WORK REQUEST: Please rewrite the benchmark archive notice, starting with "The CMU Learning Benchmark Archive has" and going on through "twin spiral pattern.", with "standardized format" renamed to "uniform format".

DOCUMENT TEXT Block Start

CMU Learning Benchmark Database Updated

Fri Sep 24 03:15:48 EDT 1993

The CMU Learning Benchmark Archive has been updated.  As you may know, in the 
past, all the data sets in this collection have been in varying formats, 
requiring that code be written to parse each one.  This was a waste of 
everybody's time.  These old data sets have been replaced with data sets in a 
standardized format.  Now, all benchmarks consist of a file detailing the 
benchmark and another file that is either a data set (.data) or a program to 
generate the appropriate data set (.c). 

Data sets currently avaialable are: 
	nettalk	Pronunciation of English words. 
	parity		N-input parity. 
	protein	Prediction of secondary structure of proteins. 
	sonar		Classification of sonar signals. 
	two-spirals	Distinction of a twin spiral pattern. 
	vowel		Speaker independant recognition of vowels. 
	xor		Traditional xor. 

To accompany this new data file format is a file describing the format and a 
C library to parse the data file format.  In addition, the simulator 
(C version) for Cascade-Correlation has been rewritten to use the new file 
format.  Both the parsing code and the cascade correlation code are 
distributed as compressed shell archives and should compile with any ANSI/ISO 
compatible C compiler. 

Code currently available: 
	nevprop1.16.shar	A user friendly version of quickprop. 
	cascor1a.shar		The re-engineered version of the Cascade 
				Correlation algorithm. 
	parse1.shar		C code for the parsing algorithm to the new 
				data set format. 

Data sets and code are available via anonymous FTP.  Instructions follow. 

If you have difficulties with either the data sets or the programs, please 
send mail to: neural-bench at cs.cmu.edu.  Any comments or suggestions should 
also be sent to that address.  Let me urge you not to hold back questions as 
it is our single best way to spot places for improvement in our methods of 
doing things. 

If you would like to submit a data set to the CMU Learning Benchmark Archive, 
send email to neural-bench at cs.cmu.edu.  All data sets should be in the CMU 
data file format.  If you have difficulty converting your data file, contact 
us for assistance.

DOCUMENT TEXT Block End
PROVIDED DATA Block Start

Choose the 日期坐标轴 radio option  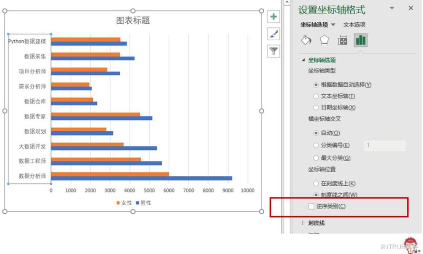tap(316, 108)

PROVIDED DATA Block End
PROVIDED DATA Block Start

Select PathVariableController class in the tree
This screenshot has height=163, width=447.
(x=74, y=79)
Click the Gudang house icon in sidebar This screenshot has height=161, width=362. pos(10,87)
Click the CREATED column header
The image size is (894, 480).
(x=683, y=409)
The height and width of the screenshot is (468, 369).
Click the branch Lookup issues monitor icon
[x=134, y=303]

PROVIDED DATA Block End

PROBLEM SOLUTION:
The CMU Learning Benchmark Archive has been updated.  As you may know, in the 
past, all the data sets in this collection have been in varying formats, 
requiring that code be written to parse each one.  This was a waste of 
everybody's time.  These old data sets have been replaced with data sets in a 
uniform format.  Now, all benchmarks consist of a file detailing the 
benchmark and another file that is either a data set (.data) or a program to 
generate the appropriate data set (.c). 

Data sets currently avaialable are: 
	nettalk	Pronunciation of English words. 
	parity		N-input parity. 
	protein	Prediction of secondary structure of proteins. 
	sonar		Classification of sonar signals. 
	two-spirals	Distinction of a twin spiral pattern.